Lakhs of open-source projects at risk due to a 15-year-old flaw in Python module

Security researchers at cybersecurity firm Trellix have found a vulnerability in the Python Tarfile module that has been in circulation for 15 years without being fixed. The researchers believe that hundreds of thousands of open-source projects are at risk of exploitation through it.  

Tarfile module is used to read and write compressed files known as tar archives. The vulnerability 'CVE-2007-4559' impacts the extract and extract all functions in the tarfile module and can allow an attacker to overwrite arbitrary files by adding the “..” sequence to filenames in a TAR archive, Kasimir Schulz, a vulnerability researcher at Trellix explained in a blog post, published on September 21.

A Python module is a file that contains Python code, which can be used for performing different functions within an application.

According to Schulz, tarfile allows developers to add a filter that can be used to parse and modify a file’s metadata before it is added to the tar archive. “This enables attackers to create their exploits with as little as the 6 lines of code,” he added.

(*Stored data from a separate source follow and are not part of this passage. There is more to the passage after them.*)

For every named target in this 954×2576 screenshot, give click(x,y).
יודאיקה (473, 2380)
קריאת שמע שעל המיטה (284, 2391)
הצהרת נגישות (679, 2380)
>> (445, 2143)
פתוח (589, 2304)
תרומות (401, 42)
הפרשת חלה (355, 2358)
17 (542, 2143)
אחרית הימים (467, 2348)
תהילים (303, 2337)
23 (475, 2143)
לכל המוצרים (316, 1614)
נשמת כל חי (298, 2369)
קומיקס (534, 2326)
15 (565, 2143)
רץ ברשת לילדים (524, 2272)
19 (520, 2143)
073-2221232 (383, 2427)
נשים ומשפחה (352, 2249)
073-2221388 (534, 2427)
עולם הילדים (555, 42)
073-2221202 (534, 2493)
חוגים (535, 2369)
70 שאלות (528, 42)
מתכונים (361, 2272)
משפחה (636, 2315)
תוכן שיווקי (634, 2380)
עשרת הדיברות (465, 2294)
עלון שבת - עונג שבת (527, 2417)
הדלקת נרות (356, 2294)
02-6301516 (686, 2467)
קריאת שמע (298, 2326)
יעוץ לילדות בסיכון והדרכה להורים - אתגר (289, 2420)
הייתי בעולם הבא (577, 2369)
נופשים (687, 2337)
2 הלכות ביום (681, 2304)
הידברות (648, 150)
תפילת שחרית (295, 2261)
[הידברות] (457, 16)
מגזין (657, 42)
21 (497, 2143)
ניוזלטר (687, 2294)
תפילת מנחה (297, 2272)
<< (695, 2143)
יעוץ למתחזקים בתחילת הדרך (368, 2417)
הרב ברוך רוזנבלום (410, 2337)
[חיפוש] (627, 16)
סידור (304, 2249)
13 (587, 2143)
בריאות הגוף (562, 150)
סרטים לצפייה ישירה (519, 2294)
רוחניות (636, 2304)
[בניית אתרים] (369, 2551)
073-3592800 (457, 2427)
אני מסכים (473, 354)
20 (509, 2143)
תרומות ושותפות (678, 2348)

To find the number of impacted repositories, Trellix team built a Python script called Creosote, which recursively looks through directories to find the .py files and then analyses them to see if any of them have the vulnerability.

Schulz reiterated that the vulnerability is “incredibly easy” to exploit. “Due to this fact and the prevalence of the vulnerability in the wild, Python’s tarfile module has become a massive supply chain issue threatening infrastructure around the world,” warned Schulz.

According to a report in The Register, the vulnerability first surfaced in 2007 in the Python mailing list. Back then, Lars Gustable, a maintainer of the tarfile module, made some code changes that added a default true check_paths parameter and showed an error if a tar archive file path was found to be insecure. However, the fix did not address the TarFile.extract() method. Gustable then warned that the method should not be used at all.